Zobaczymy co wyjdzie, bo mam dość ciężką odbitkę: las, zwalone konary w ciemnym wąwozie oświetlone w kontrze, lekka mgiełka, gdzieniegdzie smugi światła itd. 8-)
 

technik219  Dołączył: 25 Sty 2009
dzerry napisał/a:
Ej, ale to bylo do Sołtysa :-)
takie "qui pro quo". No to jednak poszukam :-)
 

sołtys  Dołączył: 19 Kwi 2006
A w sumie drugą odbitkę mam jeszcze cięższą, bo jest na nim Żaba, argawen i Zdano 8-)
 

technik219  Dołączył: 25 Sty 2009
Dawno tego nie robiłem, bo i w ciemni siedziałem ze dwa lata temu ;-) , ale pamiętam, że musiałem nieco skracać czasy naświetlania w stosunku do tych, które mi wyszły z pasków-próbek. O około 1/4. Chodzi o to, że cienie i tak dostały już dawkę światła podczas naświetlania świateł, a światła (chociaż same by się nie wywołały po naświetleniu przez filtr 5) to jednak już w sobie mają dawkę światła spod filtra 0 i razem mogą "przelecieć" w szarość. Trzeba wypróbować zaczynając od tego co wyszło na próbkach i stopniowo odejmować naświetlenie. Zależy od krycia negatywu - może być tak, że nic nie trzeba zmieniać. Wiem, że Ameryki nie odkryłem, ale to tak do przemyślenia.

■ ZEBRANE DANE ■
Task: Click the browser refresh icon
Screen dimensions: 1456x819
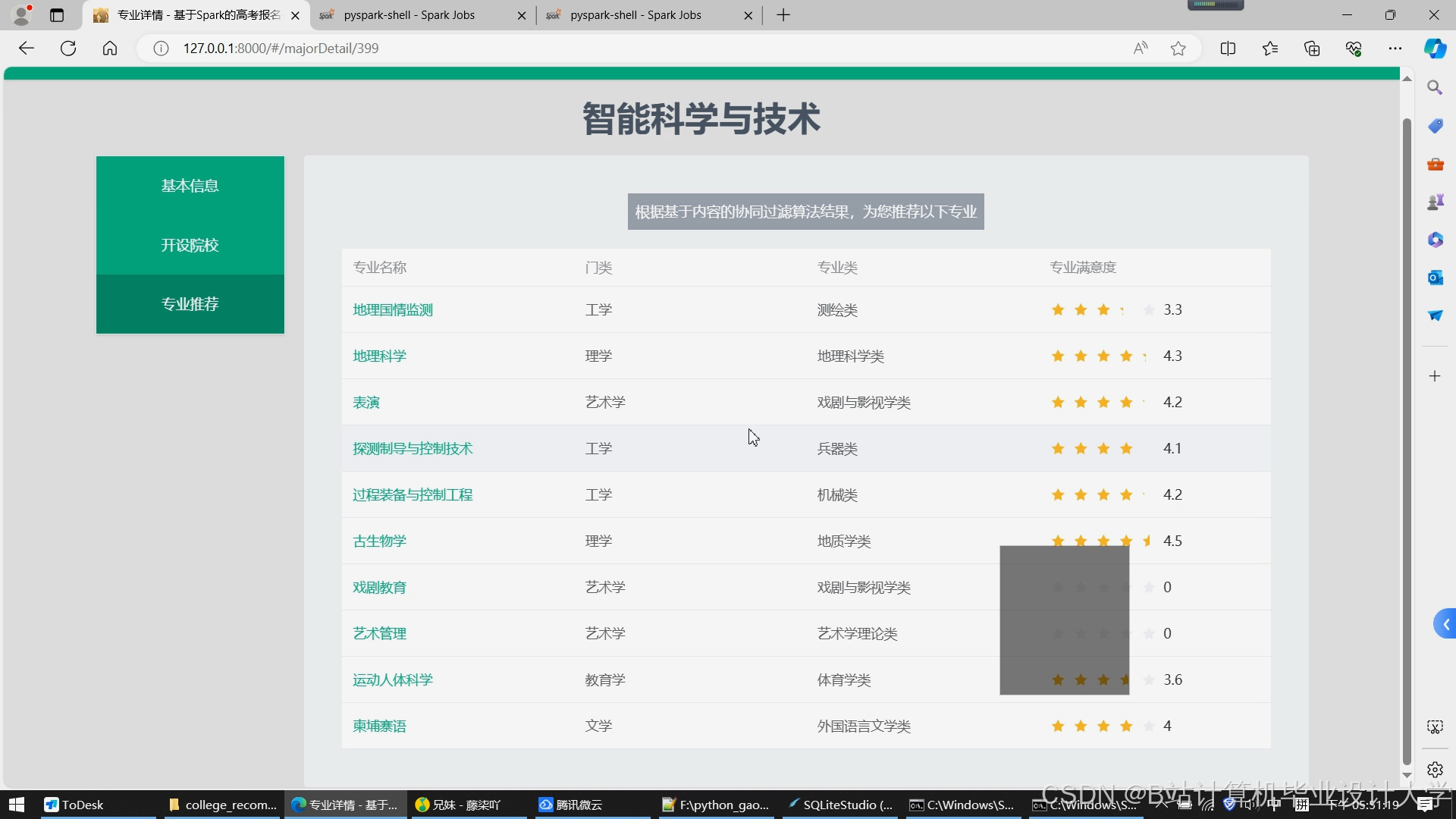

■ POLECENIA ■
1. O ile według fragmentu tekstu trzeba było skracać czasy naświetlania w stosunku do czasów uzyskanych z pasków-próbek?
2. Zredaguj fragment tekstu od słów "Zobaczymy co wyjdzie, bo" aż do słów "światła itd. 8-)" włącznie, podstawiając "jarze" w miejsce "wąwozie".

■ ODPOWIEDZI ■
1. O około 1/4.

2.
Zobaczymy co wyjdzie, bo mam dość ciężką odbitkę: las, zwalone konary w ciemnym jarze oświetlone w kontrze, lekka mgiełka, gdzieniegdzie smugi światła itd. 8-)